**AUFGABENSTELLUNG**
A. Was kann laut dem Textauszug über das Festhalten am Gewohnten unterwegs in fremden Städten oder Ländern Sicherheit im Bekannten bieten?
B. Setzen Sie den Textauszug über das Festhalten am Gewohnten nach seinem letzten Satz fort.

Als Kinder sind wir offen für zahlreiche Antworten auf unsere Fragen. Wir probieren aus, erkunden, erforschen – und finden Lösungen. Doch neigt sich unsere Kindheit dem Ende entgegen, verlieren viele von uns Stück für Stück die Fähigkeit – und den Willen –, neue Wege zu beschreiten, sich auf Unbekanntes einzulassen, überrascht zu werden. Wir suchen – das bemerke ich jedenfalls immer wieder an mir selbst – Sicherheit im Bekannten, in den Erfahrungen, die wir selbst bereits gesammelt haben, und in denen unserer Mitmenschen. Unterwegs in fremden Städten oder Ländern können das zum Beispiel Bewertungsportale oder Reiseführer sein. Wir bewegen uns im Denken und Handeln auf vordefinierten Spuren.
Das gilt sowohl fürs Reisen als auch für viele andere Tätigkeiten und Lebensbereiche. In meiner früheren Arbeit im strategischen Management habe ich zahlreiche Einblicke in die Arbeitsweisen und Entscheidungsprozesse von Konzernen erhalten und dabei ein ums andere Mal erlebt, wie sich die überwältigende Tendenz von Entscheidungsträgern, bewährten Mustern zu folgen, negativ auf die Innovationskraft ihres Unternehmens ausgewirkt hat. Das Gleiche trifft für unsere Lebensentscheidungen zu. Von der Freizeitgestaltung bis zur Berufswahl neigen wir dazu, konform mit dem zu agieren, was üblich ist, also den „gesellschaftlichen Erwartungen“ zu entsprechen. Das schafft Orientierung und Sicherheit. Es kann uns aber auch davon abhalten, unsere Begabungen voll zu entfalten und unsere Wünsche zu verfolgen.

**DATENAUSZUG**
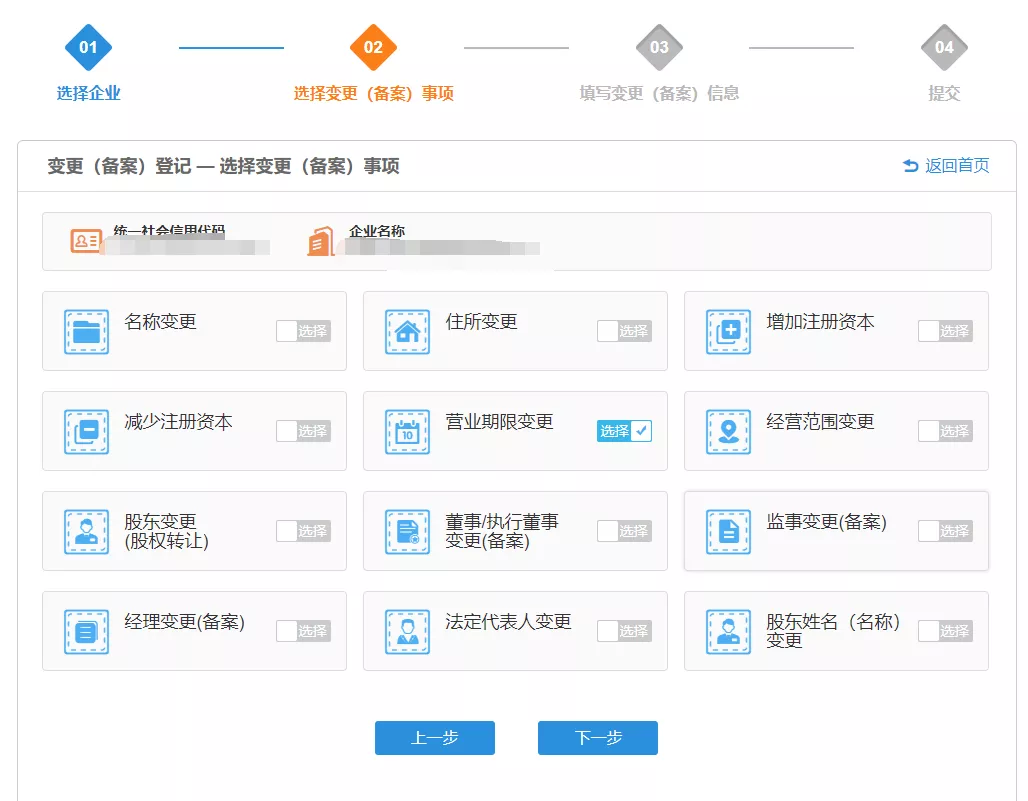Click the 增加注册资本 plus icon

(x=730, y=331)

* * *

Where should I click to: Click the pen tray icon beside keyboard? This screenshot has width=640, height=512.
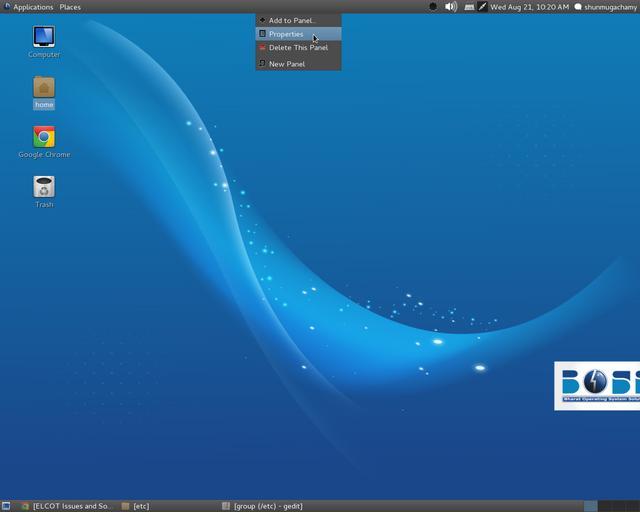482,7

**LÖSUNGEN**
A. Bewertungsportale oder Reiseführer.

B.
Um daraus auszubrechen, braucht es Mut, innere Kraft, Inspiration und die Fähigkeit zum Perspektivwechsel. Es braucht den Willen, sich zumindest hier und da ein Stück weit vom anerkannten Status quo zu lösen. Es braucht eine Besinnung auf unseren frühkindlichen Entdeckergeist. Aber wie können wir den wiedererwecken? Die gute Nachricht: Wir müssen an keiner Wunderlampe rubbeln, sondern können ihn trainieren. Es liegt allein bei uns. Die schlechte: Das kostet Überwindung und die Bereitschaft zum Risiko. Nicht weil wir blind alles auf eine Karte setzen, sondern weil wir genau die Stützpfeiler entfernen müssen, an die wir uns so gern lehnen. Das bedeutet zum Beispiel, vorher mal nicht zu recherchieren und unterwegs nicht den Reiseführer zu konsultieren, sondern stattdessen einfach loszugehen und zu schauen, was passiert – ob bei der Restaurantsuche in Venedig oder dem Erkunden eines indischen Molochs. Auch auf die Gefahr hin, die eine oder andere bittere Pille zu schlucken. Mut zum Unmut.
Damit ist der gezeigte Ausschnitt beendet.